Crews from Atmos Energy surveyed nearby areas after the blast, and Thursday the company decided to replace its gas lines in northwest Dallas, leaving thousands of customers without natural gas for two to three weeks.
Dallas-based Atmos, the country’s largest natural gas distributor, will compensate residents who choose to stay in hotels or incur other expenses during the disruption.
On Thursday, the company started handing out vouchers to help residents relocate.
Thursday’s announcement by Atmos was the latest development to roil an area of the city where hundreds have been evacuated since an explosion Friday knocked a home off its foundation and collapsed its roof.
The National Transportation Safety Board, which investigates accidents occurring during the transport of natural gas and other products through pipeline systems, described it as “a natural-gas fueled explosion.” A young girl, Linda Rogers, was killed and members of her family injured.
Over the ensuing days, some were allowed to return to their homes while other blocks were evacuated as crews worked to pinpoint leaks.

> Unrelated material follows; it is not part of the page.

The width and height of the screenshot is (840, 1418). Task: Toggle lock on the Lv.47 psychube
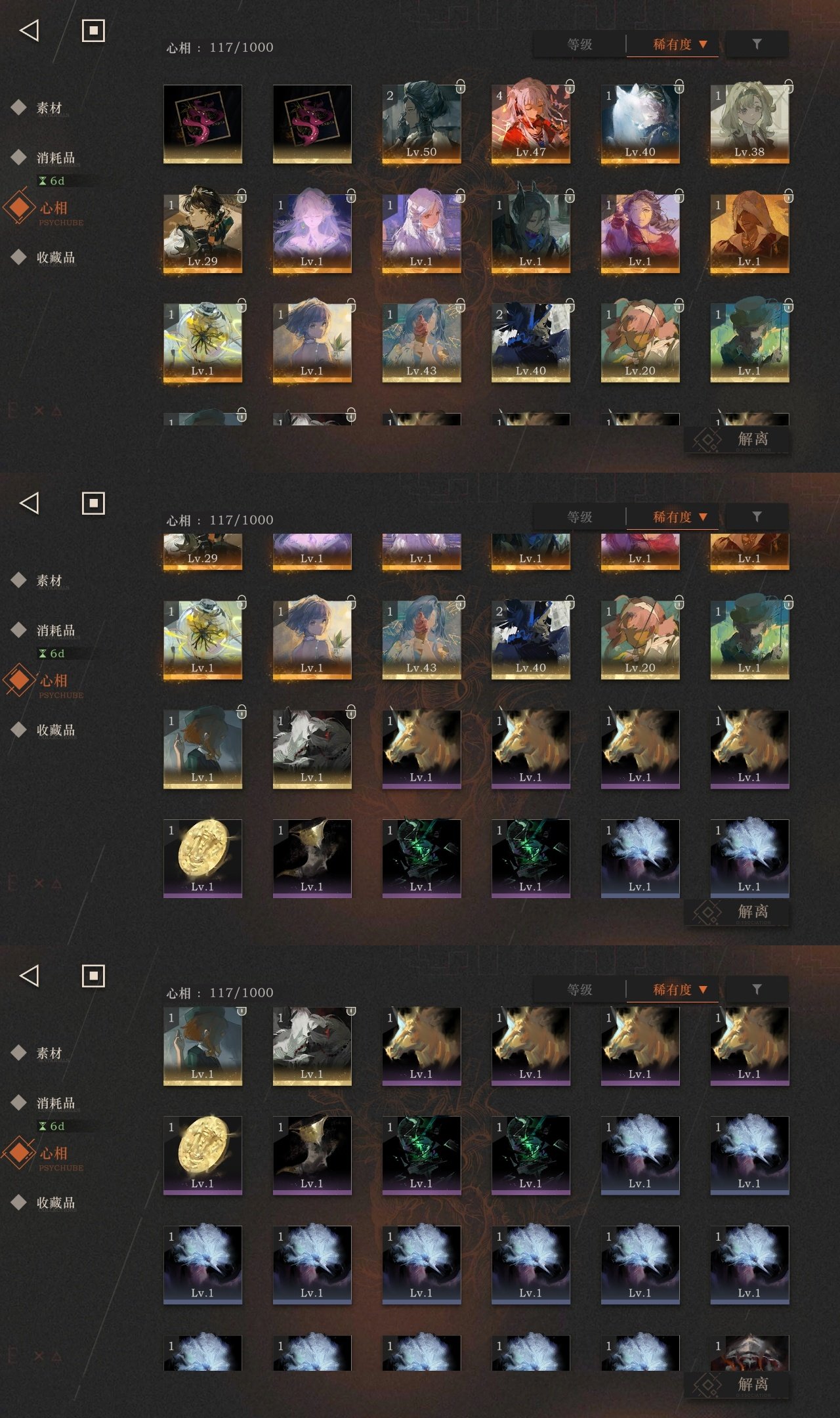pyautogui.click(x=570, y=86)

Dallas County Judge Clay Jenkins, the county’s top administrator, said Thursday that one line alone had more than two-dozen leaks. In addition to the hundreds of homes, authorities evacuated an apartment complex, elementary school and fire station.
Atmos executives, who oversee a network that includes more than 3 million customers in eight states, say the events in Dallas are unprecedented.

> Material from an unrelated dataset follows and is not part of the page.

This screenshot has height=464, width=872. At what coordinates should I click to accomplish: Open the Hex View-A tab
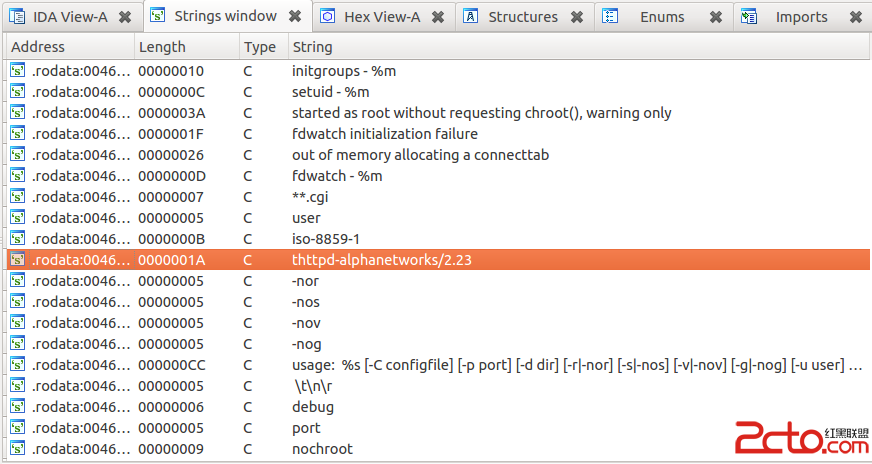coord(382,17)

“We have never seen the circumstances that we saw this week,” CEO and President Mike Haefner said.
Heavy rains have inundated North Texas in recent weeks, and Kevin Akers, senior vice president for safety and enterprise services for Atmos, said the water caused underground pressure that pushed two different rock formations upward.
“That means with the extended rain that we have, the amount of rain and runoff and how that flows underground, causes … those formations to expand up and puts pressure on our system, thus causing leakage,” Akers said.

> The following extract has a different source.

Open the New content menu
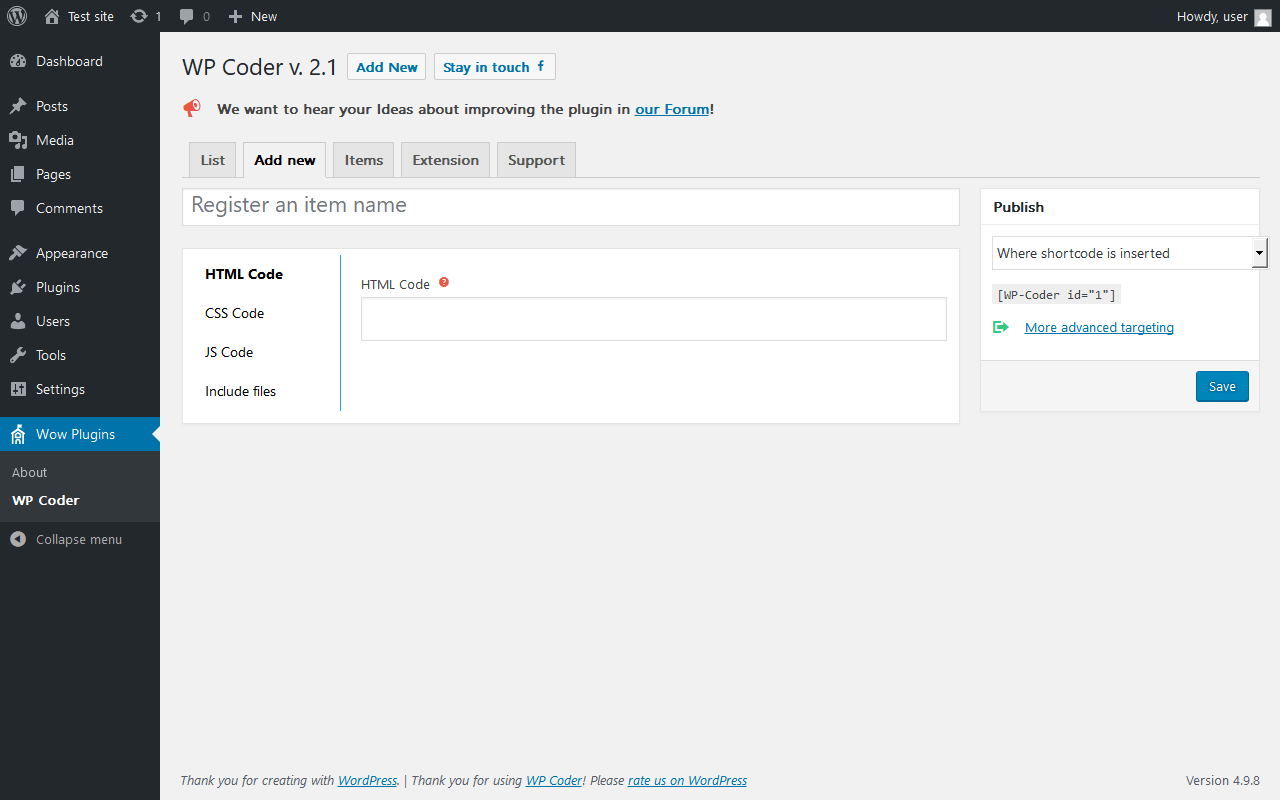 (252, 16)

Aging inflexible pipes are being replaced with thick, high-grade plastic ones that offer flexibility when pressure is applied.
Atmos has promised to replace mains in the area, get residents back in their homes as quickly as possible, and take other steps.
“We will hold them accountable and make sure they live up to those promises,” Dallas City Manager T.C. Broadnax said.
In the meantime, most homeowners won’t be able to take hot showers, cook, or heat their houses.
That’s a problem for Viviana Cervera, who is a single mother of three daughters. She normally turns the heat on at night to keep her 2-year-old daughter warm.
“I don’t know how this is going to turn out,” Cervera said.
Resident Claudia Berumen lives along a gas line and had to evacuate after the explosion. She received a letter Thursday from Atmos about the gas cutoff.
“It’s an inconvenience, but I’d rather deal with this than see another life sacrificed,” Berumen said.